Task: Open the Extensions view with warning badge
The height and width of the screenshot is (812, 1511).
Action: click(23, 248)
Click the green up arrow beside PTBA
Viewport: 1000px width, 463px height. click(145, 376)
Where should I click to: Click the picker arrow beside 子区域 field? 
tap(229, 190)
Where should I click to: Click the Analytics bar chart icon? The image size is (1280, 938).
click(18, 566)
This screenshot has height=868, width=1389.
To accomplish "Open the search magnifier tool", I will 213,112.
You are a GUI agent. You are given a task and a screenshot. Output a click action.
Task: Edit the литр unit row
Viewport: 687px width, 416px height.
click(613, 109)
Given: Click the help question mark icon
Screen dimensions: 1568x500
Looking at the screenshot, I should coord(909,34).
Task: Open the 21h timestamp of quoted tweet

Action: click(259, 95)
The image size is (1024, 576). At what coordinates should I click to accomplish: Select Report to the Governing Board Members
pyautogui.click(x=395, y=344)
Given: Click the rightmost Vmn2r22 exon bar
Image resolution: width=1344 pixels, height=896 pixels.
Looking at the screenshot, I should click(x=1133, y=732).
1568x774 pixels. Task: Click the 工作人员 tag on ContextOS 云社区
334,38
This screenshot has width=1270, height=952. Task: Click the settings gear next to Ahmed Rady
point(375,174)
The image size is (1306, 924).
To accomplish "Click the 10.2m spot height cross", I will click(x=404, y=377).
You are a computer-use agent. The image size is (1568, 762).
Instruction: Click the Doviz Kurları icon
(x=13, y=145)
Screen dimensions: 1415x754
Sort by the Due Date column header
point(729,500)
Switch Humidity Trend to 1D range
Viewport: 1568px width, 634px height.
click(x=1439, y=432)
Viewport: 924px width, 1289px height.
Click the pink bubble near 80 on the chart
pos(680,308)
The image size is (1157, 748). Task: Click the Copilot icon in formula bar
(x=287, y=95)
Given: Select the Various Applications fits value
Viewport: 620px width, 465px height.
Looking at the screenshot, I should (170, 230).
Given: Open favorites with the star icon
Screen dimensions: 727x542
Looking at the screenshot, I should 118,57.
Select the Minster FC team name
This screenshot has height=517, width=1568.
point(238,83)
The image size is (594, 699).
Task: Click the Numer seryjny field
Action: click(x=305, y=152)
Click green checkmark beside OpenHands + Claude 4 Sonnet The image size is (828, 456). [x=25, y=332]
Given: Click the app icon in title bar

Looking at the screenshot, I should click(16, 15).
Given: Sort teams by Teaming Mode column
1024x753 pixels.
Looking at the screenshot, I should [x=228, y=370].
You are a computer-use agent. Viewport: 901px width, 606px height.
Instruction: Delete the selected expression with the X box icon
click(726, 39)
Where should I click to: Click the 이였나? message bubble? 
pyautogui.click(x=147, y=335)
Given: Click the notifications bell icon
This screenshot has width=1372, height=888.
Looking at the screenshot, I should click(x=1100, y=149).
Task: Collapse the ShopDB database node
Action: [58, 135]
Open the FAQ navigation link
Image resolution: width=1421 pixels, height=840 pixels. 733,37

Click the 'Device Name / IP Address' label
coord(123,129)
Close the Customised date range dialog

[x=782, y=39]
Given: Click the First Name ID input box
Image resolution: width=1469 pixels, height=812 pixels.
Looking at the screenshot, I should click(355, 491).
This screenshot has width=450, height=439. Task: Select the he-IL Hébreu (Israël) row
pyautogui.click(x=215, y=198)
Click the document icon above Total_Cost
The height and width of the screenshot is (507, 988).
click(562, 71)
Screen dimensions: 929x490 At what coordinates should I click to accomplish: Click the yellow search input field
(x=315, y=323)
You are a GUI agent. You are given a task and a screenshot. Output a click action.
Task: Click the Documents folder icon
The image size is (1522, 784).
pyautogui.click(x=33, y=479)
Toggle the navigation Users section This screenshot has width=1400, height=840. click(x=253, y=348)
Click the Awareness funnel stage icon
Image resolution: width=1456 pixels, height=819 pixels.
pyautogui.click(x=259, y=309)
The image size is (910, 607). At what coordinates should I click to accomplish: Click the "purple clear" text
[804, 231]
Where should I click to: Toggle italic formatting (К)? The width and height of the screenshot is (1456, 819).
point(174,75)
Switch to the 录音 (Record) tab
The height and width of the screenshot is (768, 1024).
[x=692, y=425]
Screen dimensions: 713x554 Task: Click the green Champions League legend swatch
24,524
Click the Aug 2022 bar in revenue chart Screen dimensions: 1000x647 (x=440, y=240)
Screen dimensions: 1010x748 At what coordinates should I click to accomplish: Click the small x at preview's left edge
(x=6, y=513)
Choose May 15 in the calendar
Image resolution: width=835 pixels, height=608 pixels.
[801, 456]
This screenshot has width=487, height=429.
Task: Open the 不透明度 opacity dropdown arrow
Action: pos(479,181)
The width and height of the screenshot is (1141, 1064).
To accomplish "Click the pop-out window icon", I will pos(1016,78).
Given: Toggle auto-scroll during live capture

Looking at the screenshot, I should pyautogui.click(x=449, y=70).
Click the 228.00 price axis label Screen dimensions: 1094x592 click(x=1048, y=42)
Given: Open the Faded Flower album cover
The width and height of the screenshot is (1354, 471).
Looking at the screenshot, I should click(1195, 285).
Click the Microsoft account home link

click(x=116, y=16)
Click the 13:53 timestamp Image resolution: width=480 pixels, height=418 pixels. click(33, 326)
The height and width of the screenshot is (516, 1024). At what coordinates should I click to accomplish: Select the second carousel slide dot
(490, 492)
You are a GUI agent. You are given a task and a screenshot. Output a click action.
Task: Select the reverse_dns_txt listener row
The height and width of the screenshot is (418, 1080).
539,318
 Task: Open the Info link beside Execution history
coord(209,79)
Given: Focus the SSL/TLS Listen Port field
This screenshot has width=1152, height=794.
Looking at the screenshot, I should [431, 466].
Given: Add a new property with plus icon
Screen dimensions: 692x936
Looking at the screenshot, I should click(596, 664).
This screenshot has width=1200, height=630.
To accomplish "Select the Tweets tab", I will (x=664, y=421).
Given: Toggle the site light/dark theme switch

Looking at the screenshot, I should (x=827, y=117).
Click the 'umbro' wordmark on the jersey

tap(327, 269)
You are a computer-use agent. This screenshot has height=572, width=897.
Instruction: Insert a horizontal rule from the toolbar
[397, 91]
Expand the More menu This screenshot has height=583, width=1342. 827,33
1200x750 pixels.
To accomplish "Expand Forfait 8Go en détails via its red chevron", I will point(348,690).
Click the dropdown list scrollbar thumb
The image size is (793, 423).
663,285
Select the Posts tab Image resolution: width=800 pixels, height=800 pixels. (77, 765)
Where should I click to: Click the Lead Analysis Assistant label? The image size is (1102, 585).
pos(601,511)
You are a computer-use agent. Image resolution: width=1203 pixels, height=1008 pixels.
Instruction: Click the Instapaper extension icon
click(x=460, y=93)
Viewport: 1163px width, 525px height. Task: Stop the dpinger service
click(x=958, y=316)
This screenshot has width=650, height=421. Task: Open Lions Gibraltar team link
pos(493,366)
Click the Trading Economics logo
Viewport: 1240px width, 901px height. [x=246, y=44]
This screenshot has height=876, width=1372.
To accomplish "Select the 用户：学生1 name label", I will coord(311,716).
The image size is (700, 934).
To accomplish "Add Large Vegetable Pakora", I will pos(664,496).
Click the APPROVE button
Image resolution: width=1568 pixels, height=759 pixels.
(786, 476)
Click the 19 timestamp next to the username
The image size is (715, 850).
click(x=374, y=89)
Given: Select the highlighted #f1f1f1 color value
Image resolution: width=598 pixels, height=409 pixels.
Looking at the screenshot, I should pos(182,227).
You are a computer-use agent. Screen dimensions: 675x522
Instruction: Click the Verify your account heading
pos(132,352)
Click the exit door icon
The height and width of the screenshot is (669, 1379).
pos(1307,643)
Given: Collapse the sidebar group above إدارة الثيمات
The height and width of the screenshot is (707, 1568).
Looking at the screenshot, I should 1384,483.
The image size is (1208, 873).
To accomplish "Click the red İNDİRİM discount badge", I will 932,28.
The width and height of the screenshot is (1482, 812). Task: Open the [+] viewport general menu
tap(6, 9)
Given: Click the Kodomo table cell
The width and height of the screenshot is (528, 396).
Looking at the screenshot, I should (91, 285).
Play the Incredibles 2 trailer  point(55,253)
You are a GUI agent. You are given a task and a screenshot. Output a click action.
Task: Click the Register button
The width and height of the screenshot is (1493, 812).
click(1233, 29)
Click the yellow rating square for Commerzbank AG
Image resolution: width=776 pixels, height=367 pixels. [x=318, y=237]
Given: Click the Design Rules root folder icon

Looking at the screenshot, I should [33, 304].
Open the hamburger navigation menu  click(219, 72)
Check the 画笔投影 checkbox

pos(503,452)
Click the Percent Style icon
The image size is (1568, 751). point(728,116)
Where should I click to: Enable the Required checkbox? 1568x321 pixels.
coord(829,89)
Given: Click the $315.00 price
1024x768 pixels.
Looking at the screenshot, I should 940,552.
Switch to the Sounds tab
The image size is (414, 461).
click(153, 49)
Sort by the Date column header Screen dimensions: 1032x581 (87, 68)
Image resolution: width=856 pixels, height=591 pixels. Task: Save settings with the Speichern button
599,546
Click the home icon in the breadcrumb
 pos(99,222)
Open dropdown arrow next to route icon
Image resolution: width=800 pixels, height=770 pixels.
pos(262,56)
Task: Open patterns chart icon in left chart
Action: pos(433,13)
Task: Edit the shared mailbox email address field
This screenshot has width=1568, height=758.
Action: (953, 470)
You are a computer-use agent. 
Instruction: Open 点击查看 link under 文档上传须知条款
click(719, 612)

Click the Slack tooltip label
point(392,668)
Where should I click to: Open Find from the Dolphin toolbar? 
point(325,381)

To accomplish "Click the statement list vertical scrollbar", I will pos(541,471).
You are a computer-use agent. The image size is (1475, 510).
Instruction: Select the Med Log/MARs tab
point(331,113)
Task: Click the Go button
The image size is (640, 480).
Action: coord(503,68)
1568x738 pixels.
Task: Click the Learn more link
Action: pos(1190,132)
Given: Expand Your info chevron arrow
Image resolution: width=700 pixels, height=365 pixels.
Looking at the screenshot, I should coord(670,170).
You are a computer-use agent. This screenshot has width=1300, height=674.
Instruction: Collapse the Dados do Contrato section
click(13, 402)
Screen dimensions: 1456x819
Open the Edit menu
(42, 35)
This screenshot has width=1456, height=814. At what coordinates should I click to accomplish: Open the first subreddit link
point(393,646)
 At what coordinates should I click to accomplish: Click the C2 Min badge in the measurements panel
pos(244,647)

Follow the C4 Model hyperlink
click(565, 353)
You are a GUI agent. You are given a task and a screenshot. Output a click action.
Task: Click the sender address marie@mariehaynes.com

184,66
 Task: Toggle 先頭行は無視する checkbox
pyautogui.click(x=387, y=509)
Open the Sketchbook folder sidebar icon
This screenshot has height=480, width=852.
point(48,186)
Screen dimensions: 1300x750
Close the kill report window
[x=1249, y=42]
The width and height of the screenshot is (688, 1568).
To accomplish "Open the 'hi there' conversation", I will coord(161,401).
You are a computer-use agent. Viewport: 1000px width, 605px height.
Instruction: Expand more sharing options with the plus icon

+ + +

EXERCISE = Scale the click coordinates in the answers by 1.75, rounding each result to a whole number with halves rounded up. Reproduce every line of the items starting at the line that contains "At what coordinates should I click to accomplish: Click the C2" and ending at the last line of the items, and leave the requests unchanged.

FINAL RESULT =
 At what coordinates should I click to accomplish: Click the C2 Min badge in the measurements panel
pos(427,1132)

Follow the C4 Model hyperlink
click(989, 618)
You are a GUI agent. You are given a task and a screenshot. Output a click action.
Task: Click the sender address marie@mariehaynes.com

322,116
 Task: Toggle 先頭行は無視する checkbox
pyautogui.click(x=677, y=891)
Open the Sketchbook folder sidebar icon
This screenshot has height=480, width=852.
point(84,326)
Screen dimensions: 1300x750
Close the kill report window
[x=2186, y=74]
The width and height of the screenshot is (688, 1568).
To accomplish "Open the 'hi there' conversation", I will coord(282,702).
You are a computer-use agent. Viewport: 1000px width, 605px height.
Instruction: Expand more sharing options with the plus icon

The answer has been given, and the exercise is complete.